At 12:38 PM 11/15/00 -0500, Adam Turoff wrote:
>On Wed, Nov 15, 2000 at 04:42:58PM +0000, Nicholas Clark wrote:
> > On Wed, Nov 15, 2000 at 11:35:56AM -0500, Adam Turoff wrote:
> > > All PDDs (like RFCs) need to start with 'Status: Developing' by default.
> > > Since statuses like 'Standard', 'Rejected', etc. have Real Meaning (tm),
> > > there should be some review in place (by a WGC, principal,
> etc.). Statuses
> > > like 'Withdrawn' and 'Superceded' should be accepted from PDD
> > They don't need to start with "Developing" if they start with status
> > "Experimental" or "Proposed"
>The real issue is that there needs to be at least one default status that
>the author can assign. With RFCs, Developing referred to the RFC, and
>with PDDs, they refer to the underlying design/interface/implementation.
>I think I misread Dan's re-interpretation of 'Developing'.
Probably. I don't think I was clear enough the first time around.
> > > This is a community process. I'm uncomfortable leaving such decisions
> > > to such a small number of people. How about nominating/electing a
> > If PDDs start as "Proposed" without needing any approval does this remove
> > the problem of a small group having a stranglehold?
>No, because Dan has proposed a 'core team' of sorts, where any one
>of the (at least) three team members cast a final vote (towards
>'standard' or 'rejected').
>Keep in mind that this isn't "Dan's Perl API" (or Nat's, or Larry's),
>but "Our Perl API". I'd be more comfortable if at least two people
>(from a group of >4) were involved in making any decision that
>carries weight, or if there were a process of rotating the WGC as
>necessary to avoid Pumpking Burnout (tm).
This only holds while the primary design takes place--what happens when
perl 6 hits maintenance/extended development is still up in the air. (read:
That's *not* my problem... :)
I want perl 6's internal API to have the same sort of artistic integrity
that the language has.
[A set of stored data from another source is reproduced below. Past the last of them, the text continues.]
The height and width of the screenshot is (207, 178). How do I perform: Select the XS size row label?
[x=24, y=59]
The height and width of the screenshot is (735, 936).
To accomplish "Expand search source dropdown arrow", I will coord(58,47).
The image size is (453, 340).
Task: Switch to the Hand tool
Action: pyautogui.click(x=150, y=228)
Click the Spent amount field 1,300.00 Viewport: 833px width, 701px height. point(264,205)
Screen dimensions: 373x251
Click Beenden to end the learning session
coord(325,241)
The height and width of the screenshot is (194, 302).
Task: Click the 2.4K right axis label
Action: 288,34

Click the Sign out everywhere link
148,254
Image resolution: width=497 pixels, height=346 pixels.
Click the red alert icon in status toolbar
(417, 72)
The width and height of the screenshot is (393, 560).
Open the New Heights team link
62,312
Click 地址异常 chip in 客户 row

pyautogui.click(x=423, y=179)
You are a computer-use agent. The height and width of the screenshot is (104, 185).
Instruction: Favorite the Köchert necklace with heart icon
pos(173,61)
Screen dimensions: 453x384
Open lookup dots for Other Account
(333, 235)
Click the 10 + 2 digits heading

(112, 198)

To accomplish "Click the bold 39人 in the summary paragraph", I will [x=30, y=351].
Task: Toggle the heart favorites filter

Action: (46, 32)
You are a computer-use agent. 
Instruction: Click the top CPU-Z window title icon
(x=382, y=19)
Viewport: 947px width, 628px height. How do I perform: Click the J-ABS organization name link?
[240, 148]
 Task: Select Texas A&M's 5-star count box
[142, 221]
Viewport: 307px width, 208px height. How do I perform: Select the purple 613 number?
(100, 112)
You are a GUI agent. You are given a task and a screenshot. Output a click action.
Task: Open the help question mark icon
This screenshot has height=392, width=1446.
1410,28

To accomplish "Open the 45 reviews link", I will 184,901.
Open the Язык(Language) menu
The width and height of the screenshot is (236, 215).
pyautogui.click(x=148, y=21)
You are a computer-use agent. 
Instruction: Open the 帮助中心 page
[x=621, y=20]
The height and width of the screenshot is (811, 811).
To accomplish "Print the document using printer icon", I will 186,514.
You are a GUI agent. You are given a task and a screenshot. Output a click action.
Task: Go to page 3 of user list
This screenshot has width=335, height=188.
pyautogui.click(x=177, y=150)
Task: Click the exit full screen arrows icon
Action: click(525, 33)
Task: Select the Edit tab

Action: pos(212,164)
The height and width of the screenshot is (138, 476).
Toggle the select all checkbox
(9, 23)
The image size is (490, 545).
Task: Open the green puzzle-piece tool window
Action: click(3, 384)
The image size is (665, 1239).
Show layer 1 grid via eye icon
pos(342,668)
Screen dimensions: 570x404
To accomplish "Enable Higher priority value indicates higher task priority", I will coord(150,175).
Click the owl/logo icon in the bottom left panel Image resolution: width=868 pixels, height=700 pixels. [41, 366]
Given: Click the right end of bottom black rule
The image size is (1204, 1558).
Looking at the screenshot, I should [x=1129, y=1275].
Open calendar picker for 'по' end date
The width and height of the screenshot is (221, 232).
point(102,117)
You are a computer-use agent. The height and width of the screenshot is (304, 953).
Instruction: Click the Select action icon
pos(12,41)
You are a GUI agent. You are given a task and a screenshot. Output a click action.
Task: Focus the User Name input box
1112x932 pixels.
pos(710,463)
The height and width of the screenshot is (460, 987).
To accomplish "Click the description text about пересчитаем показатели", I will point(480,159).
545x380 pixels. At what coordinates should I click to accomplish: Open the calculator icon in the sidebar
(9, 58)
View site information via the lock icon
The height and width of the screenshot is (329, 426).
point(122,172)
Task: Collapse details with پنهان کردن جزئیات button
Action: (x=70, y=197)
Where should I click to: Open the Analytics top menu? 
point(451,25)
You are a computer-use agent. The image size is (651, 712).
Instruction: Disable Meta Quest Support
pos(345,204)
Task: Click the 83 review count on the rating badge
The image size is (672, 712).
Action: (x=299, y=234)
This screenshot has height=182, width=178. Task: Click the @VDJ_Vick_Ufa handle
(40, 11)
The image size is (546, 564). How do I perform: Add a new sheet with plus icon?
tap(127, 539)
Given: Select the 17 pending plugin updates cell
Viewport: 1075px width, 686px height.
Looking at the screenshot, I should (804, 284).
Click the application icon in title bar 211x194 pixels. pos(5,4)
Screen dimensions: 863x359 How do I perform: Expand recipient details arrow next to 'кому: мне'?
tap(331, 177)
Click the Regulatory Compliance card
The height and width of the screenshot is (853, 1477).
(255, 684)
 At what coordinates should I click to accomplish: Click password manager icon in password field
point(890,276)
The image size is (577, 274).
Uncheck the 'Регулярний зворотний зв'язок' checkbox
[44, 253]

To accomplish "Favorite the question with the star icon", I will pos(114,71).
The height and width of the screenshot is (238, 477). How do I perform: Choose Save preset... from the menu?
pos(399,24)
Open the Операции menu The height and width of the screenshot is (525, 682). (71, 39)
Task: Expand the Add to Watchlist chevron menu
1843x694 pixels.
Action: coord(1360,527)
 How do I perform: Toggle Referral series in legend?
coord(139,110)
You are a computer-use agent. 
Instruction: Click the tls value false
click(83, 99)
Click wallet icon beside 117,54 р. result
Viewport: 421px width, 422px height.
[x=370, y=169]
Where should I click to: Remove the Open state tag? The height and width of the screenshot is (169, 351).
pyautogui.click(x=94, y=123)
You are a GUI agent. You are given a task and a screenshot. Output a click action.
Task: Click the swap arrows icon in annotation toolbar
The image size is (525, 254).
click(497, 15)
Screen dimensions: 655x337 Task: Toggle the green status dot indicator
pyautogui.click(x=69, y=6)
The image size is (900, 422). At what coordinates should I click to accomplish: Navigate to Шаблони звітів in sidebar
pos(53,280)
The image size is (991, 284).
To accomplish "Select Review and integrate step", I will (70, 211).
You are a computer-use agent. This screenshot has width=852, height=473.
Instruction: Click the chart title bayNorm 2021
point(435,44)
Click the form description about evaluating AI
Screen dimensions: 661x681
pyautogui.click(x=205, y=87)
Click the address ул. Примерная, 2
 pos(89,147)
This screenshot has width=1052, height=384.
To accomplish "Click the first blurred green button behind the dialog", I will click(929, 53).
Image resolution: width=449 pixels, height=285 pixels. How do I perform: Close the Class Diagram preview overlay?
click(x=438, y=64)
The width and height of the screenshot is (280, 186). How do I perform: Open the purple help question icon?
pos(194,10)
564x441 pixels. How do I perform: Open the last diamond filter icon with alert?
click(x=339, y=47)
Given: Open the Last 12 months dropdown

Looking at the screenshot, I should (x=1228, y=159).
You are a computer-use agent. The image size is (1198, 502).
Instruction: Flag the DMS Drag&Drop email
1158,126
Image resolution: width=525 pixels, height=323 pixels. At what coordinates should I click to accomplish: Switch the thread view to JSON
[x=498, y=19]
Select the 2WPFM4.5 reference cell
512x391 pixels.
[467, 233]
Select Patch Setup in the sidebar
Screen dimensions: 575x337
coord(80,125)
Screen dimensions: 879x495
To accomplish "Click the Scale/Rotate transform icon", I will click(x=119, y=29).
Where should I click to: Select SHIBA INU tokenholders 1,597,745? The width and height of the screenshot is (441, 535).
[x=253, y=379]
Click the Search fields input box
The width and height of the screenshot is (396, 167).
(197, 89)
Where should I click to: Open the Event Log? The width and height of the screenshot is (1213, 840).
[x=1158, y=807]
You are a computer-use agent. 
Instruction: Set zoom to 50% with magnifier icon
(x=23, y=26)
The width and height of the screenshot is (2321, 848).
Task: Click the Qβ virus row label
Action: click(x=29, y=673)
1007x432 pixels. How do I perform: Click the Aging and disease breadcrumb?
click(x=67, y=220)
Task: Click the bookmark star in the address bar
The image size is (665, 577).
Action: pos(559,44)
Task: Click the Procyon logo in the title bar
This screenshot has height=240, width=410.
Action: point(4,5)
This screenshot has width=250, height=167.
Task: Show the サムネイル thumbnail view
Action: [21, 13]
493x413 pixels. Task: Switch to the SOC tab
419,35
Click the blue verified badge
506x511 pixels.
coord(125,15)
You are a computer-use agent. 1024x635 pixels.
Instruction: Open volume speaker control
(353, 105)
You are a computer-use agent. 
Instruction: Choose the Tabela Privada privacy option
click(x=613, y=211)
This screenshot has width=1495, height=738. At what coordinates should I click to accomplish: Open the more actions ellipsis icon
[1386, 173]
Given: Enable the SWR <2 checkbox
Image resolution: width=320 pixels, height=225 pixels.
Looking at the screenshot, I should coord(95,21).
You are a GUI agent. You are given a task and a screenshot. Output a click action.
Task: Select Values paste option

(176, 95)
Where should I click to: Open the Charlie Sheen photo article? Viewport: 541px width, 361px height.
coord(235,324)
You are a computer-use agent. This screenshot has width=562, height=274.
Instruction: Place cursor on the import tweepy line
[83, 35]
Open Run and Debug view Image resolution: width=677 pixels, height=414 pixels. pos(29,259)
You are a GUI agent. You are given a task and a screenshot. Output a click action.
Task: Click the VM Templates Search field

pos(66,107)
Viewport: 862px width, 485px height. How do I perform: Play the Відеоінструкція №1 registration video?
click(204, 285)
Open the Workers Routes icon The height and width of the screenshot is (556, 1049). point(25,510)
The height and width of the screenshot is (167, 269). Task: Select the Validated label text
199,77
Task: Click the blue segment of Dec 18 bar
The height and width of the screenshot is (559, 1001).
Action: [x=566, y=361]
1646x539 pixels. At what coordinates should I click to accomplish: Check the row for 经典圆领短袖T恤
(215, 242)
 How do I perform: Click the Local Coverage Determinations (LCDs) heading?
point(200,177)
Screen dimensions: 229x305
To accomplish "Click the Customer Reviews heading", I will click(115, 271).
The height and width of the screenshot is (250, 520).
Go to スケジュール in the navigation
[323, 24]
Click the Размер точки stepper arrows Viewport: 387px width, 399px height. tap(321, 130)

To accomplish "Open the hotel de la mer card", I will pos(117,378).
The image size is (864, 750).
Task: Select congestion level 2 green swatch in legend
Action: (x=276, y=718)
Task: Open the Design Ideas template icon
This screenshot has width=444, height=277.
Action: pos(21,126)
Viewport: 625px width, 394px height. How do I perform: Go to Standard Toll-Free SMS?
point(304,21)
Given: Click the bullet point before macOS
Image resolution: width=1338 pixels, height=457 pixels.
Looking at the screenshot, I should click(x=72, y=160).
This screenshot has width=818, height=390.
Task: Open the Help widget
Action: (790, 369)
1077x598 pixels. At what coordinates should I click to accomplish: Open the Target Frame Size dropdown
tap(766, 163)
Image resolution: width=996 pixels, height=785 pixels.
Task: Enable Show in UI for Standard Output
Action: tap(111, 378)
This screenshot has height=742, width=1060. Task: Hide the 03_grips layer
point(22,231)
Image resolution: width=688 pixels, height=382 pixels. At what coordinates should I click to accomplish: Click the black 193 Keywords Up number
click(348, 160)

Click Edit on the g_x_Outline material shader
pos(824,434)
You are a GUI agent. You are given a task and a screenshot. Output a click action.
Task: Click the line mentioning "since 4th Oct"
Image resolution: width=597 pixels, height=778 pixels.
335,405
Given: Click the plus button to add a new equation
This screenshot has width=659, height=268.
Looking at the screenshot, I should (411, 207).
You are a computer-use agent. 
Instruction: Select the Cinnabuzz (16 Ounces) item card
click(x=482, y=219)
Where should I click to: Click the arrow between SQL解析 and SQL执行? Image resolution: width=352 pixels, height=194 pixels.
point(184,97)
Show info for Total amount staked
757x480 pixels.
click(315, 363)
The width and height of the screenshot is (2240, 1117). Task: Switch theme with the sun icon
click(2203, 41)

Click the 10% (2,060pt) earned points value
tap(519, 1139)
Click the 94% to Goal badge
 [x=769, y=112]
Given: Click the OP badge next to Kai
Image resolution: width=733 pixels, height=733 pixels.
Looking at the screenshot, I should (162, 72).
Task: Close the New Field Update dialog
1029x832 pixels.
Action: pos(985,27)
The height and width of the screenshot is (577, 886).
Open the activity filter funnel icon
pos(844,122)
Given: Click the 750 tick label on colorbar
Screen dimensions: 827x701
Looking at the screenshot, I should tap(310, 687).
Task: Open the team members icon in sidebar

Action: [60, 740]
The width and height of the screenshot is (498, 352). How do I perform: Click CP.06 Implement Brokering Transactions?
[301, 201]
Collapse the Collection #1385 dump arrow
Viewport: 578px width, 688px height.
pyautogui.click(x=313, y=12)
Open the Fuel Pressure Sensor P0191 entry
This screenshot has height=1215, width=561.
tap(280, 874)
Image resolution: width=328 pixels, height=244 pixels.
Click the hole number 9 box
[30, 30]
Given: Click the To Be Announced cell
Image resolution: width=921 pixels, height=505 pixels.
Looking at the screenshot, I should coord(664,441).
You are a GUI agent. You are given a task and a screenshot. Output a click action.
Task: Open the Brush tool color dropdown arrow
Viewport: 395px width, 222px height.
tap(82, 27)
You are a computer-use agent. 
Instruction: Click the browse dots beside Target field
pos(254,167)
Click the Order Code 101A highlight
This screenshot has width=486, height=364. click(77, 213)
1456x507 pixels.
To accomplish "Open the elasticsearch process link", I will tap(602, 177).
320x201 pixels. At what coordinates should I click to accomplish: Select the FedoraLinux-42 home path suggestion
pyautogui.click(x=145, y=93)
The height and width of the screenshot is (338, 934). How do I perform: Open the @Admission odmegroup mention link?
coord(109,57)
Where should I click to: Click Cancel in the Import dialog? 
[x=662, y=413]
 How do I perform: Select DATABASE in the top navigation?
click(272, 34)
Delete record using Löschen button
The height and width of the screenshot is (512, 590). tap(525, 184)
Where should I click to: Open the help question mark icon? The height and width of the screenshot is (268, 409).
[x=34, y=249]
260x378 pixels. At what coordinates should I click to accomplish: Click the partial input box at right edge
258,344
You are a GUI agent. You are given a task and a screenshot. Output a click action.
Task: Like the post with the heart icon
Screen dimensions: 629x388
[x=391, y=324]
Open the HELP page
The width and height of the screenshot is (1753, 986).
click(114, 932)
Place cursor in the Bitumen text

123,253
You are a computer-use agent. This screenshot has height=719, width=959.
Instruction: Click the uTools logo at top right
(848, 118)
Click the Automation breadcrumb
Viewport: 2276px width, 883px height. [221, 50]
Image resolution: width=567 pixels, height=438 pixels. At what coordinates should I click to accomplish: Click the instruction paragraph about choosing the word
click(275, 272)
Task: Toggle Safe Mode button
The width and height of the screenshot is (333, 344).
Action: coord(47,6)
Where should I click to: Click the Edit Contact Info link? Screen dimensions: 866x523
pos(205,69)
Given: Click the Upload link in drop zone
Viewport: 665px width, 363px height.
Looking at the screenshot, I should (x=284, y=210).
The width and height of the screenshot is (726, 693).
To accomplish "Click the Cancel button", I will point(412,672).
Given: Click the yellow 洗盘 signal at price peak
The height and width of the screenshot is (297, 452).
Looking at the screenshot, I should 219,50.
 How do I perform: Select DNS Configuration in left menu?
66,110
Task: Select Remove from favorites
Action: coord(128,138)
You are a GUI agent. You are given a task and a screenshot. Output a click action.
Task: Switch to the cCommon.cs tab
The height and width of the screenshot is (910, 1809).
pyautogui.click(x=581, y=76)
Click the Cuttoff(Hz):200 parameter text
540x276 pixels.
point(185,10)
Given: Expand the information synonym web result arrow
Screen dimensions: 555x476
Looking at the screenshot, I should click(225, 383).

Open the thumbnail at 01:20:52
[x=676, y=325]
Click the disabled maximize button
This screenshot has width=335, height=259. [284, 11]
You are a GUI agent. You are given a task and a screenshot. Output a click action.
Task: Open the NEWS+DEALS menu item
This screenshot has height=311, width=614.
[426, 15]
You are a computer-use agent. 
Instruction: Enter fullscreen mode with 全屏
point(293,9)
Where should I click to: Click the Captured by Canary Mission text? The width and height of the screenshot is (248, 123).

That's not, unfortunately, possible with everyone
having equal say. I'd like it to be otherwise, but that's just not possible
with people involved.
The point is definitely *not* to do any sort of consolidation of power.
Anyone reasonably sane, capable, and interested is welcome to chair any of
the internals design lists and/or be responsible for shepherding a PDD to
solidity. That's fine with me. (In fact I'd be thrilled if the design was
handled by a host of folks that weren't me)
My job is to play the Larry role for the backstage stuff. Luckily for me
the task is reasonably partitionable, so I don't have nearly the burden of
consolidating things that Larry does at the language level, and what I'm
trying (perhaps clumsily) to do is farm out pieces to people while making
sure we don't start with the sort of mess we have now with perl 5.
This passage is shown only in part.